### Exercise prompt
Transcribe this listing exactly; omit the pictures.

### Dataset excerpts
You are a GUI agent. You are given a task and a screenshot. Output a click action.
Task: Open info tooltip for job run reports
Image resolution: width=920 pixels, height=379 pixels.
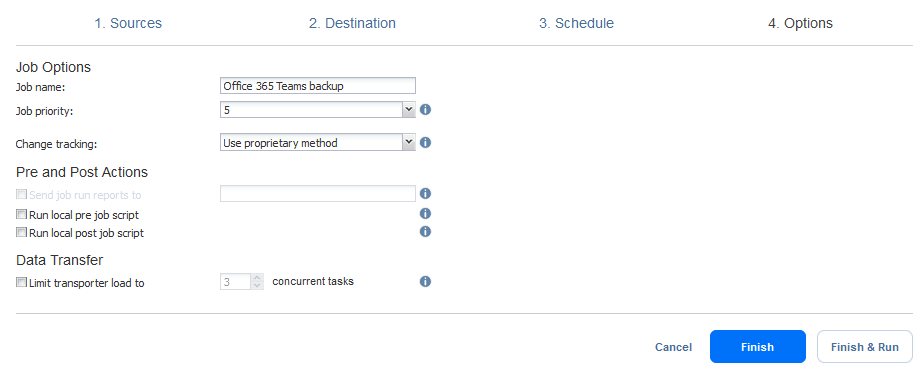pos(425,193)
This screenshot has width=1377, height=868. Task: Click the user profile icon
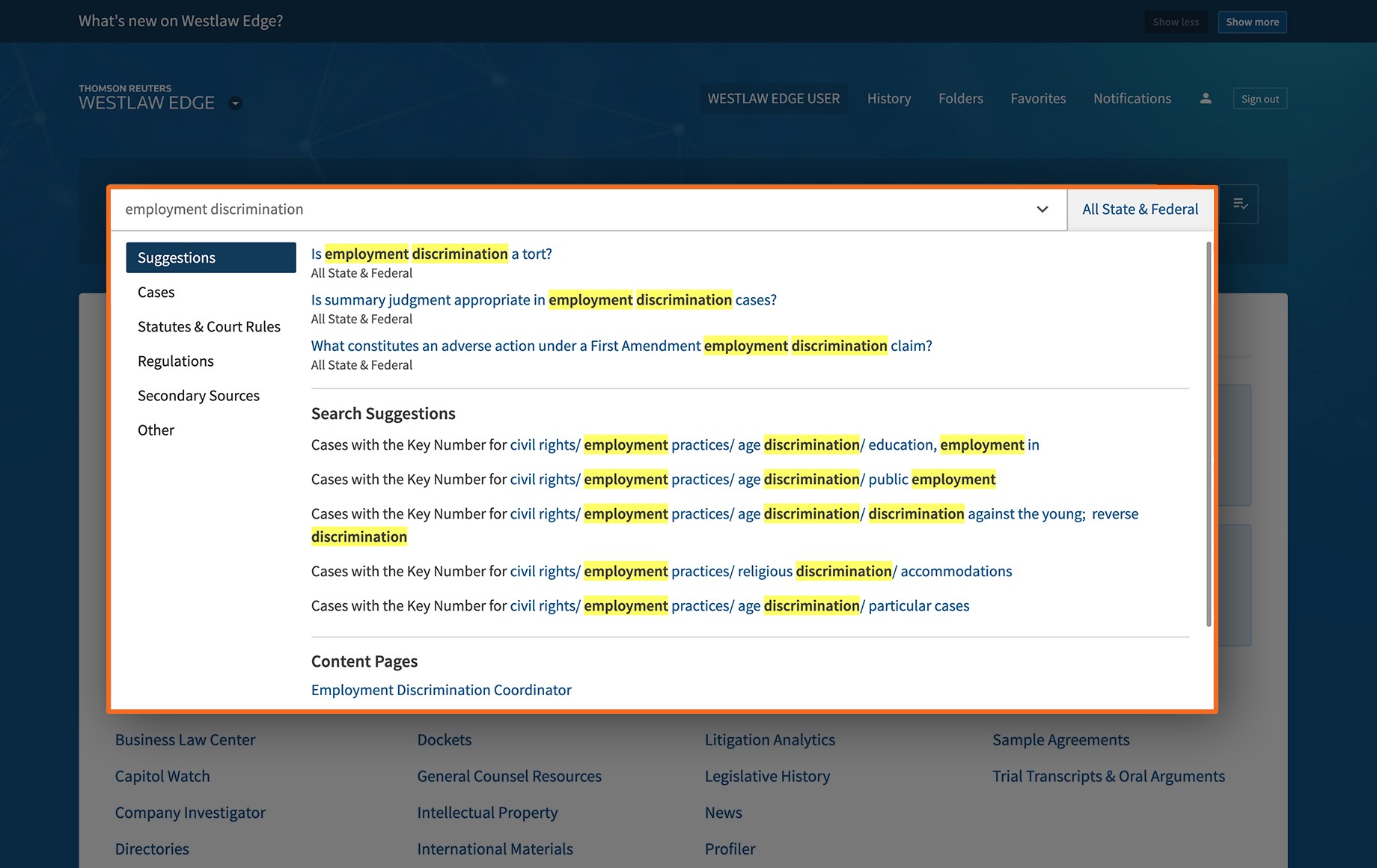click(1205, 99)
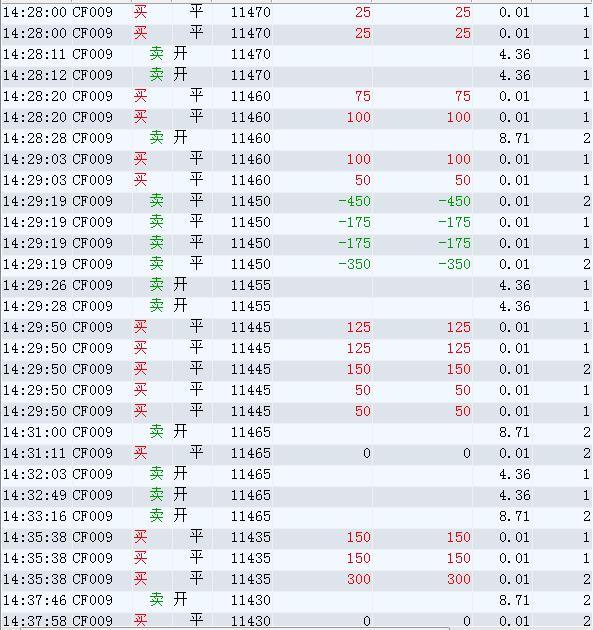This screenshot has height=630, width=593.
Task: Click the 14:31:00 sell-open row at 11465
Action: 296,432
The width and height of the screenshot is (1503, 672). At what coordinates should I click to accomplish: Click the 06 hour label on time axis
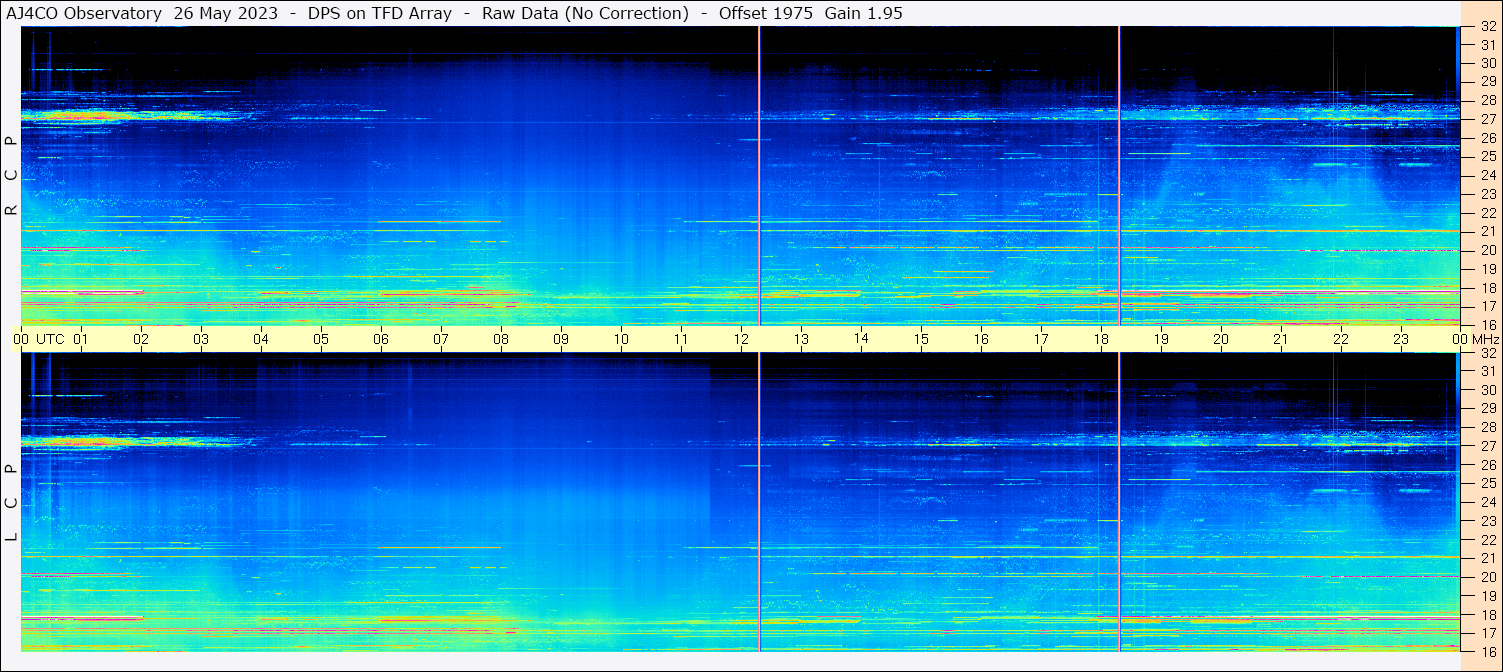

### Output of the exercise
You are a GUI agent. You are given a task and a screenshot. Output a click action.
Task: Open info tooltip for job run reports
Image resolution: width=920 pixels, height=379 pixels.
pos(425,193)
This screenshot has width=1377, height=868. Task: Click the user profile icon
click(1205, 99)
This screenshot has height=630, width=593.
Task: Click the 14:31:00 sell-open row at 11465
Action: 296,432
The width and height of the screenshot is (1503, 672). At what coordinates should I click to accomplish: Click the 06 hour label on time axis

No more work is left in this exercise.